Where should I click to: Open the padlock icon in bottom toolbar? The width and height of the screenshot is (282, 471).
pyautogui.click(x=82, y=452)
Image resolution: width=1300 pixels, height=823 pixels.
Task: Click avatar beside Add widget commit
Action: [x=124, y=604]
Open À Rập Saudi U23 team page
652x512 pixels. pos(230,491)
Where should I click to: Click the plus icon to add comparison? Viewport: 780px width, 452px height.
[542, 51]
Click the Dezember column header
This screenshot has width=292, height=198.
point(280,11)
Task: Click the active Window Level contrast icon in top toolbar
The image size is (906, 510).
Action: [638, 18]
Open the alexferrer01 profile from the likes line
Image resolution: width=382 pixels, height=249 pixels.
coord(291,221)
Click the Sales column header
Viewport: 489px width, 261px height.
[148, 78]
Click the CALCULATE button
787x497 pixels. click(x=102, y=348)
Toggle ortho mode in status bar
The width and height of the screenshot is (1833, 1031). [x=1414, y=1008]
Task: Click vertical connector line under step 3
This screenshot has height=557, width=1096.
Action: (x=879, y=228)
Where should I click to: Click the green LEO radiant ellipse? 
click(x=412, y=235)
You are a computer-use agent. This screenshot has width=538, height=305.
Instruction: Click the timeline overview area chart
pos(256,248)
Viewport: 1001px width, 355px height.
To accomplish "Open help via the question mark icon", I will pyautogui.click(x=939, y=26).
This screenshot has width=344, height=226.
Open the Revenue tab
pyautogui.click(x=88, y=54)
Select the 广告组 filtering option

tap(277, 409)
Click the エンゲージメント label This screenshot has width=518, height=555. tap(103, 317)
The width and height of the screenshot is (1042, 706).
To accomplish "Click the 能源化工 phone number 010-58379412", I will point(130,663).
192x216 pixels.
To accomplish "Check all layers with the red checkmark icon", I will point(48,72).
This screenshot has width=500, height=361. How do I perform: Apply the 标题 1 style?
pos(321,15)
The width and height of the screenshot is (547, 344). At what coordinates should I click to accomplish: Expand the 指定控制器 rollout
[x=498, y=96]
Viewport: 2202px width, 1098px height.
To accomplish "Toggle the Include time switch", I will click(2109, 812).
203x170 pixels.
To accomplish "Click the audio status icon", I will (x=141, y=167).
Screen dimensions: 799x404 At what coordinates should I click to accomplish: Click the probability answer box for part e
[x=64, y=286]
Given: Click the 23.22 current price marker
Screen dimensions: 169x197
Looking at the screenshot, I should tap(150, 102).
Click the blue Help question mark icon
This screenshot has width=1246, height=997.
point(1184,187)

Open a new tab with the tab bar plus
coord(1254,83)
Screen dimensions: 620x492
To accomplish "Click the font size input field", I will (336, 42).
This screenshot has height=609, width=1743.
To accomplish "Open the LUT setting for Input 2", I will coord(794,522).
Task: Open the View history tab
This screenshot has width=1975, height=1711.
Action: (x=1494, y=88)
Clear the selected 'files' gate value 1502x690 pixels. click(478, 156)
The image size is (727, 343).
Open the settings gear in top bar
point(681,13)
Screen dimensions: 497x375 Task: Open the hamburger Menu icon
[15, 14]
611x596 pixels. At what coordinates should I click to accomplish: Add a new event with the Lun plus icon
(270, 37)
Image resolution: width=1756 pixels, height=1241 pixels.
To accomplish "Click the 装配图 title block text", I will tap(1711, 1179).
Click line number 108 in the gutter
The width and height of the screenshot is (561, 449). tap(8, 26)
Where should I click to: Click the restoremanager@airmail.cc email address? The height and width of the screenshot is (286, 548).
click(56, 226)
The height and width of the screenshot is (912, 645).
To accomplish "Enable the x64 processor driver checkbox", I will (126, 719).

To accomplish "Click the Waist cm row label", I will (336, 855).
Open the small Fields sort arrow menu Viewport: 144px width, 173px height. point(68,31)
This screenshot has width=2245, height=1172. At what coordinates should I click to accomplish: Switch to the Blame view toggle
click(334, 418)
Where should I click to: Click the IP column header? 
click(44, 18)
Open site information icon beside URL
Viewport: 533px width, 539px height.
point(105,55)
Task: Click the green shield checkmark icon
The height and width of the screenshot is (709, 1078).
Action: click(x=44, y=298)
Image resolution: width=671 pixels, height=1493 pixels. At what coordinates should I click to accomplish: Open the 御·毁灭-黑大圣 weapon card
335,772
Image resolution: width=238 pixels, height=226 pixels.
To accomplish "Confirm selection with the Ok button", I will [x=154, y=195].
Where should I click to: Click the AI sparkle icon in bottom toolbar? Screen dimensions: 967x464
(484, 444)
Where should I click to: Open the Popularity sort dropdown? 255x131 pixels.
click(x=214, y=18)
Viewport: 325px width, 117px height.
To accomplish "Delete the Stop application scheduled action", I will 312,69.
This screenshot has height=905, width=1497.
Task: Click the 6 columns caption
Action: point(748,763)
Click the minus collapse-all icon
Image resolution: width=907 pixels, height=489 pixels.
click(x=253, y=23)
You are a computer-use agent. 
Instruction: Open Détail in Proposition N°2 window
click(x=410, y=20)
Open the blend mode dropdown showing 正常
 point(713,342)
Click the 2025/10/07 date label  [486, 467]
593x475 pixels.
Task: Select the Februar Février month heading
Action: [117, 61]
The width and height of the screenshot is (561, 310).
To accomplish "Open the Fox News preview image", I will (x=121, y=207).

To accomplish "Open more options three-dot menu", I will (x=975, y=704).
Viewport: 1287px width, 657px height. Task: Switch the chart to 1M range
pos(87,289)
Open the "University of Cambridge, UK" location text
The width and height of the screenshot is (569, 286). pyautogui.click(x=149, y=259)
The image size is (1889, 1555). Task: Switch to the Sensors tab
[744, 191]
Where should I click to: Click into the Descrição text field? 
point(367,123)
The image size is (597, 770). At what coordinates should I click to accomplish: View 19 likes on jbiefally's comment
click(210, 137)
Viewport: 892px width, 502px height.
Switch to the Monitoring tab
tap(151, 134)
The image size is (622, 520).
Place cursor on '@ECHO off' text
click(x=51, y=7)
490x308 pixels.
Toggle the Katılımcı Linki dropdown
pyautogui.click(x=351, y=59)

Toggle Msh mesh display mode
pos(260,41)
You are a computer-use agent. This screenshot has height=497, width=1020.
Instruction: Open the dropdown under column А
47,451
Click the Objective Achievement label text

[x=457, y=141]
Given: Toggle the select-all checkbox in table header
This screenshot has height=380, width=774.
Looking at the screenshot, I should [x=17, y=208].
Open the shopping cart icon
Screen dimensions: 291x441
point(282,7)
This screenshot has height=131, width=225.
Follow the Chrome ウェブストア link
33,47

_ _ _ _

# WHAT THIS TASK INVOLVES
Rewrite all the records with "padlock" changed to "lock", keeping everything else as it is.

# COMPLETE ANSWER
Where should I click to: Open the lock icon in bottom toolbar? The width and height of the screenshot is (282, 471).
pyautogui.click(x=82, y=452)
Image resolution: width=1300 pixels, height=823 pixels.
Task: Click avatar beside Add widget commit
Action: [x=124, y=604]
Open À Rập Saudi U23 team page
652x512 pixels. pos(230,491)
Where should I click to: Click the plus icon to add comparison? Viewport: 780px width, 452px height.
[542, 51]
Click the Dezember column header
This screenshot has width=292, height=198.
point(280,11)
Task: Click the active Window Level contrast icon in top toolbar
The image size is (906, 510).
Action: [638, 18]
Open the alexferrer01 profile from the likes line
Image resolution: width=382 pixels, height=249 pixels.
coord(291,221)
Click the Sales column header
Viewport: 489px width, 261px height.
[148, 78]
Click the CALCULATE button
787x497 pixels. click(x=102, y=348)
Toggle ortho mode in status bar
The width and height of the screenshot is (1833, 1031). [x=1414, y=1008]
Task: Click vertical connector line under step 3
This screenshot has height=557, width=1096.
Action: (x=879, y=228)
Where should I click to: Click the green LEO radiant ellipse? 
click(x=412, y=235)
You are a computer-use agent. This screenshot has width=538, height=305.
Instruction: Click the timeline overview area chart
pos(256,248)
Viewport: 1001px width, 355px height.
To accomplish "Open help via the question mark icon", I will pyautogui.click(x=939, y=26).
This screenshot has width=344, height=226.
Open the Revenue tab
pyautogui.click(x=88, y=54)
Select the 广告组 filtering option

tap(277, 409)
Click the エンゲージメント label This screenshot has width=518, height=555. tap(103, 317)
The width and height of the screenshot is (1042, 706).
To accomplish "Click the 能源化工 phone number 010-58379412", I will point(130,663).
192x216 pixels.
To accomplish "Check all layers with the red checkmark icon", I will point(48,72).
This screenshot has width=500, height=361. How do I perform: Apply the 标题 1 style?
pos(321,15)
The width and height of the screenshot is (547, 344). At what coordinates should I click to accomplish: Expand the 指定控制器 rollout
[x=498, y=96]
Viewport: 2202px width, 1098px height.
To accomplish "Toggle the Include time switch", I will click(2109, 812).
203x170 pixels.
To accomplish "Click the audio status icon", I will (x=141, y=167).
Screen dimensions: 799x404 At what coordinates should I click to accomplish: Click the probability answer box for part e
[x=64, y=286]
Given: Click the 23.22 current price marker
Screen dimensions: 169x197
Looking at the screenshot, I should tap(150, 102).
Click the blue Help question mark icon
This screenshot has width=1246, height=997.
point(1184,187)

Open a new tab with the tab bar plus
coord(1254,83)
Screen dimensions: 620x492
To accomplish "Click the font size input field", I will (336, 42).
This screenshot has height=609, width=1743.
To accomplish "Open the LUT setting for Input 2", I will coord(794,522).
Task: Open the View history tab
This screenshot has width=1975, height=1711.
Action: (x=1494, y=88)
Clear the selected 'files' gate value 1502x690 pixels. click(478, 156)
The image size is (727, 343).
Open the settings gear in top bar
point(681,13)
Screen dimensions: 497x375 Task: Open the hamburger Menu icon
[15, 14]
611x596 pixels. At what coordinates should I click to accomplish: Add a new event with the Lun plus icon
(270, 37)
Image resolution: width=1756 pixels, height=1241 pixels.
To accomplish "Click the 装配图 title block text", I will tap(1711, 1179).
Click line number 108 in the gutter
The width and height of the screenshot is (561, 449). tap(8, 26)
Where should I click to: Click the restoremanager@airmail.cc email address? The height and width of the screenshot is (286, 548).
click(56, 226)
The height and width of the screenshot is (912, 645).
To accomplish "Enable the x64 processor driver checkbox", I will (126, 719).

To accomplish "Click the Waist cm row label", I will (336, 855).
Open the small Fields sort arrow menu Viewport: 144px width, 173px height. point(68,31)
This screenshot has width=2245, height=1172. At what coordinates should I click to accomplish: Switch to the Blame view toggle
click(334, 418)
Where should I click to: Click the IP column header? 
click(44, 18)
Open site information icon beside URL
Viewport: 533px width, 539px height.
point(105,55)
Task: Click the green shield checkmark icon
The height and width of the screenshot is (709, 1078).
Action: click(x=44, y=298)
Image resolution: width=671 pixels, height=1493 pixels. At what coordinates should I click to accomplish: Open the 御·毁灭-黑大圣 weapon card
335,772
Image resolution: width=238 pixels, height=226 pixels.
To accomplish "Confirm selection with the Ok button", I will [x=154, y=195].
Where should I click to: Click the AI sparkle icon in bottom toolbar? Screen dimensions: 967x464
(484, 444)
Where should I click to: Open the Popularity sort dropdown? 255x131 pixels.
click(x=214, y=18)
Viewport: 325px width, 117px height.
To accomplish "Delete the Stop application scheduled action", I will 312,69.
This screenshot has height=905, width=1497.
Task: Click the 6 columns caption
Action: point(748,763)
Click the minus collapse-all icon
Image resolution: width=907 pixels, height=489 pixels.
click(x=253, y=23)
You are a computer-use agent. 
Instruction: Open Détail in Proposition N°2 window
click(x=410, y=20)
Open the blend mode dropdown showing 正常
 point(713,342)
Click the 2025/10/07 date label  [486, 467]
593x475 pixels.
Task: Select the Februar Février month heading
Action: [117, 61]
The width and height of the screenshot is (561, 310).
To accomplish "Open the Fox News preview image", I will (x=121, y=207).

To accomplish "Open more options three-dot menu", I will (x=975, y=704).
Viewport: 1287px width, 657px height. Task: Switch the chart to 1M range
pos(87,289)
Open the "University of Cambridge, UK" location text
The width and height of the screenshot is (569, 286). pyautogui.click(x=149, y=259)
The image size is (1889, 1555). Task: Switch to the Sensors tab
[744, 191]
Where should I click to: Click into the Descrição text field? 
point(367,123)
The image size is (597, 770). At what coordinates should I click to accomplish: View 19 likes on jbiefally's comment
click(210, 137)
Viewport: 892px width, 502px height.
Switch to the Monitoring tab
tap(151, 134)
The image size is (622, 520).
Place cursor on '@ECHO off' text
click(x=51, y=7)
490x308 pixels.
Toggle the Katılımcı Linki dropdown
pyautogui.click(x=351, y=59)

Toggle Msh mesh display mode
pos(260,41)
You are a computer-use agent. This screenshot has height=497, width=1020.
Instruction: Open the dropdown under column А
47,451
Click the Objective Achievement label text

[x=457, y=141]
Given: Toggle the select-all checkbox in table header
This screenshot has height=380, width=774.
Looking at the screenshot, I should [x=17, y=208].
Open the shopping cart icon
Screen dimensions: 291x441
point(282,7)
This screenshot has height=131, width=225.
Follow the Chrome ウェブストア link
33,47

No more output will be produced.